Task to carry out
Pick out every line in the listing below that contains the string "Expand", treating uppercase and lowercase letters as distinct, and copy each such line in full.

● ● ● ●

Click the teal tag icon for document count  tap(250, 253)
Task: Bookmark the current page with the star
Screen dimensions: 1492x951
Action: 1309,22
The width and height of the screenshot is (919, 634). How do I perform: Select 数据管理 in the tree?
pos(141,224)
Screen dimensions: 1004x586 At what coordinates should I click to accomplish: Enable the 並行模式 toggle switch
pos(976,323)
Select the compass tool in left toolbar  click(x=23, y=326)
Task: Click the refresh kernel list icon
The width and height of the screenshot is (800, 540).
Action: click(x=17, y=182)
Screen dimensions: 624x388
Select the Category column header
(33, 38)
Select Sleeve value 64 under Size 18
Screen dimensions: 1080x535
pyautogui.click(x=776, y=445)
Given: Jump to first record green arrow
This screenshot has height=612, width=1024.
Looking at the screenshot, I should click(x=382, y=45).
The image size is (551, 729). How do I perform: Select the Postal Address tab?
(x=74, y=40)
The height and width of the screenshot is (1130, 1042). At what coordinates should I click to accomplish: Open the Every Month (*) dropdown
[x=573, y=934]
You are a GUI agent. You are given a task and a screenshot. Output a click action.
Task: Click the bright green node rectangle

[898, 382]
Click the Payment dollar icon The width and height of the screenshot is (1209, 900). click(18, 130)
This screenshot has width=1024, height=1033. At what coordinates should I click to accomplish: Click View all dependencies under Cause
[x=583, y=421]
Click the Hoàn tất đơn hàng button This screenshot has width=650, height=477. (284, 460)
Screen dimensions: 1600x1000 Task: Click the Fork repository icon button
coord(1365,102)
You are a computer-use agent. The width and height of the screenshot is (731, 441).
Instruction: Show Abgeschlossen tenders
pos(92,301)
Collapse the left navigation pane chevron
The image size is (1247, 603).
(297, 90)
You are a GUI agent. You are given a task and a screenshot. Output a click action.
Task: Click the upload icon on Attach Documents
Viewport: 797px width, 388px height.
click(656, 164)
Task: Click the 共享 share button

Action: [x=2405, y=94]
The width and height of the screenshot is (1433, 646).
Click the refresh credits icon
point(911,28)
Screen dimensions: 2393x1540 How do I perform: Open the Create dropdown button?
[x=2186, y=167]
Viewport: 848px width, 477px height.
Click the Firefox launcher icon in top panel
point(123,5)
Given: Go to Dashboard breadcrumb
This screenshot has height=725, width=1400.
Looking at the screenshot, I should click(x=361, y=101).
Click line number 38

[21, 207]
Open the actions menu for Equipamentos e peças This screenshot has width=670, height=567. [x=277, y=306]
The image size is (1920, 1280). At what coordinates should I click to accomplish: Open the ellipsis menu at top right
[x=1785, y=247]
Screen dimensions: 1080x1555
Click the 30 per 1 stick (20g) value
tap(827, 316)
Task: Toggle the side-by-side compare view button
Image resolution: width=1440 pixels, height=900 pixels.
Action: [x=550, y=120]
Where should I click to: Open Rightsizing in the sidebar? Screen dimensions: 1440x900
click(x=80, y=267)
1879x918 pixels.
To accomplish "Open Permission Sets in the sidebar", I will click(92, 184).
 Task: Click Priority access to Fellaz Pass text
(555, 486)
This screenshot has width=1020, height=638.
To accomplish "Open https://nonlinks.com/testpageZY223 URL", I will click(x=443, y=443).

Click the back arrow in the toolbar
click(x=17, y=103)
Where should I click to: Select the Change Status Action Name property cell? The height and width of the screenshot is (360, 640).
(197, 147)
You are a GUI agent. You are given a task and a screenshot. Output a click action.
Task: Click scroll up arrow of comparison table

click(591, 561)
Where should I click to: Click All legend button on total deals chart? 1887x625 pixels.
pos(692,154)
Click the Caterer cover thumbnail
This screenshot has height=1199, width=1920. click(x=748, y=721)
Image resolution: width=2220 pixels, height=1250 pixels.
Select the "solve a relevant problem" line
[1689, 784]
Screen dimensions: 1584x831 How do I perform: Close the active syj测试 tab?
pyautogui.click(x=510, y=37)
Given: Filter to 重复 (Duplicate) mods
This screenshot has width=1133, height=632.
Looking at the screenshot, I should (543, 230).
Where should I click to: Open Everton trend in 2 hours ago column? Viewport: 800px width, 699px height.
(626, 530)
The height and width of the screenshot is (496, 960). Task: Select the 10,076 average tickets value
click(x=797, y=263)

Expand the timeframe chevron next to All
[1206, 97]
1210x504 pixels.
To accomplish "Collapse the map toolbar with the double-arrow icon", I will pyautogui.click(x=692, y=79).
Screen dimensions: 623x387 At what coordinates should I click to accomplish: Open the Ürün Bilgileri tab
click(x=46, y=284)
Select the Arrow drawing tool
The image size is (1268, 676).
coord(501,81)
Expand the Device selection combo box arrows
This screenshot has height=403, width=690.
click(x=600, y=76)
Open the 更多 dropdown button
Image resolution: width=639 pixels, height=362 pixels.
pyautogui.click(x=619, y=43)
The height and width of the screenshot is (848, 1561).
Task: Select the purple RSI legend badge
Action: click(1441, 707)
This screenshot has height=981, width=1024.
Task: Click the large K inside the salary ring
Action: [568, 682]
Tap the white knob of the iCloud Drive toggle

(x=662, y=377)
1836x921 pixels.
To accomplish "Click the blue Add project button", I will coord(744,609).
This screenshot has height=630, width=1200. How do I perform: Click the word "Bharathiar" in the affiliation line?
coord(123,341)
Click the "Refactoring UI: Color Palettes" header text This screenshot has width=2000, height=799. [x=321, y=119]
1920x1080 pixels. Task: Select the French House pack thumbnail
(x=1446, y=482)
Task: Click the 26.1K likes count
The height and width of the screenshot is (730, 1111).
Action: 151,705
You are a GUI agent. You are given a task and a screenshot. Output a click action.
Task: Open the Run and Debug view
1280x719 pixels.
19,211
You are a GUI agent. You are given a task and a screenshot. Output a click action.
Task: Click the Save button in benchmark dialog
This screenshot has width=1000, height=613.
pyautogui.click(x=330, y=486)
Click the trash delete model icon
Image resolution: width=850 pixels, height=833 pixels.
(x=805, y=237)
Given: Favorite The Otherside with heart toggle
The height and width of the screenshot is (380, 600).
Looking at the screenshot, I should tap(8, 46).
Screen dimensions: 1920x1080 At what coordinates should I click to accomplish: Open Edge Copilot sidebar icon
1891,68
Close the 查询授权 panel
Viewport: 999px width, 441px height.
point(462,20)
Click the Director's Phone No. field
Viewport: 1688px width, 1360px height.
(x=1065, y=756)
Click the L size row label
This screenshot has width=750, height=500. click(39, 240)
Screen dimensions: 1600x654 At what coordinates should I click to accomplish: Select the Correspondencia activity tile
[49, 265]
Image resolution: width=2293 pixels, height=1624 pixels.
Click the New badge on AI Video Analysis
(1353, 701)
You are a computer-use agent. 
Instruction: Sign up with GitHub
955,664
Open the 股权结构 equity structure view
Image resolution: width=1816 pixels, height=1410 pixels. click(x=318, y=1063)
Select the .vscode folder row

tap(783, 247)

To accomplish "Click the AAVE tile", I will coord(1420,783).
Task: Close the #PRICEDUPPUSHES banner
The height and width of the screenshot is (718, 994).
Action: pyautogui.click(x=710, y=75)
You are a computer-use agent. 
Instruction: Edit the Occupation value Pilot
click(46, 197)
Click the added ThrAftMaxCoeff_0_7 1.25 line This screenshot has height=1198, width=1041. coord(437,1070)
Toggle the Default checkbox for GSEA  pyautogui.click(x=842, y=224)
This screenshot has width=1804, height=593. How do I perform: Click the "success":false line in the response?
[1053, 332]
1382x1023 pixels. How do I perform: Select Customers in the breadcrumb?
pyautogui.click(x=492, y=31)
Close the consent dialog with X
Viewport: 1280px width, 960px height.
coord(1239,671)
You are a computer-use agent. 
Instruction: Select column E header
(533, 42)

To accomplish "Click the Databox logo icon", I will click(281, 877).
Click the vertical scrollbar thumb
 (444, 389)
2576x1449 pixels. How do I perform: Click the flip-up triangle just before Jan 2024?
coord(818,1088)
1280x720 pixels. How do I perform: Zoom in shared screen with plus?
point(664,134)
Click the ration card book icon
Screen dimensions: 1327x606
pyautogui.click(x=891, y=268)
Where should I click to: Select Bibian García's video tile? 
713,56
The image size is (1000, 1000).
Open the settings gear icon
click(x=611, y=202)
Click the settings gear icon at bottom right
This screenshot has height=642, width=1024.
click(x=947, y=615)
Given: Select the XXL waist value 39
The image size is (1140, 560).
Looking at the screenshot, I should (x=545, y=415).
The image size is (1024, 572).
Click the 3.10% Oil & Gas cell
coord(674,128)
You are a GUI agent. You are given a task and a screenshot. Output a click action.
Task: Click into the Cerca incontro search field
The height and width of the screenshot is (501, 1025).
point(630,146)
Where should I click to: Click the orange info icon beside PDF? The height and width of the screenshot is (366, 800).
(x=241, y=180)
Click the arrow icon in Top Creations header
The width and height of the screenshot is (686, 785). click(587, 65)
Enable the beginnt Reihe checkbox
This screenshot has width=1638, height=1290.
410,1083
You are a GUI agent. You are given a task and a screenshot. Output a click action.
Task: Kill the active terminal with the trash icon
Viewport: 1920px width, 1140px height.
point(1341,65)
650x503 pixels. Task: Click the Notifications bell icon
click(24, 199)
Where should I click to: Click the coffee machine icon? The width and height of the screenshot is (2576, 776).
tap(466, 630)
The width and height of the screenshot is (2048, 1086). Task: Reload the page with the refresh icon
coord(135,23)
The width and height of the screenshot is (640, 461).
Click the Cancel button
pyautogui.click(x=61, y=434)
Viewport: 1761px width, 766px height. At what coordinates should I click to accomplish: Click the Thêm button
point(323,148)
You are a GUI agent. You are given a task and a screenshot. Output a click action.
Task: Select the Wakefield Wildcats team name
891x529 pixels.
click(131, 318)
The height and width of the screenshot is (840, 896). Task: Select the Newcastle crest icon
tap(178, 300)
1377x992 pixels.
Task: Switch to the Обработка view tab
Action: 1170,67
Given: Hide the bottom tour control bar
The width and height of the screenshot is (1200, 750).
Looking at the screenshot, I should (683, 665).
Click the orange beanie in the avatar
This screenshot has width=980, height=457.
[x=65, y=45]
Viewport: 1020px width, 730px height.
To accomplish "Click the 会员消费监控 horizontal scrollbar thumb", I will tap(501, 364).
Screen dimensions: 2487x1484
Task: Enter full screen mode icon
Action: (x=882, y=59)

● ● ● ●

Solution
Expand the timeframe chevron next to All
Expand the Device selection combo box arrows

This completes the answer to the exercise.